9) Special file types

  • SVG: treat as active content. Either block, or sanitize with a strict allowlist (remove scripts, external refs) and serve as attachment.
  • Office docs: block macros by policy; scan with AV; serve as attachment.
  • Audio/video: transcode server‑side to known codecs/containers (ffmpeg) to neutralize weird metadata.
  • Text/CSV: beware CSV injection (=HYPERLINK(...)). Serve as attachment; consider prefix ' for user‑generated cells.
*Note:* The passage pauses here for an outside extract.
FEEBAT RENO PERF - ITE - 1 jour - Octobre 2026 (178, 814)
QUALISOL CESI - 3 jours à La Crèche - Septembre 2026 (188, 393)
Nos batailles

10) Observability & auditing

  • Log: user_id, object_key, sha256, verified content_type, size, scanner results, sanitize actions, download events.
  • Metrics: counts of files by status, scan durations, rejection reasons, bytes stored per user/tenant.
  • Alerts on scanner failures, quarantine backlog, and spikes in rejected files.

11) Pitfalls & fast fixes

| Pitfall | Why it hurts | Fix | |---|---|---| | Trusting Content-Type | Spoofed types run as code | Check magic bytes; maintain allowlist | | Using raw filenames/paths | Path traversal, weird chars | UUID keys; sanitize name only for display | | Public buckets | Data exposure | Keep private; use signed URLs | | Inline rendering of untrusted files | XSS | attachment + nosniff | | No size/pixel limits | DoS, image bombs | Cap bytes and pixels | | Not stripping EXIF | PII leaks | Re‑encode images | | Letting archives explode | Disk exhaustion | Disallow or limit entries/depth/expanded size | | One‑box AV only | Blind spots | Use fresh signatures; consider cloud scanning fallback |


Quick checklist

  • [ ] Allowlist extensions/types; magic‑byte check; cap size/pixels.
  • [ ] Pre‑signed uploads to private storage; stream, don’t buffer.
  • [ ] Quarantine → scan → sanitize → mark safe workflow.
  • [ ] Re‑encode images; treat SVG/HTML as code (block/sanitize).
  • [ ] Signed downloads or proxy with attachment + nosniff.
  • [ ] Log sha256/type/size; monitor scanner health and rejection reasons.

One‑minute adoption plan

  1. Switch to pre‑signed uploads into a quarantine prefix (private).
  2. Add a worker that validates magic bytes, runs AV, and re‑encodes images; mark records safe|rejected.
  3. Serve files only via short‑lived signed URLs or proxy with attachment headers.
  4. Enforce allowlist + size/pixel caps and rate limits.
  5. Add metrics/logs for audits and alert on failures/backlogs.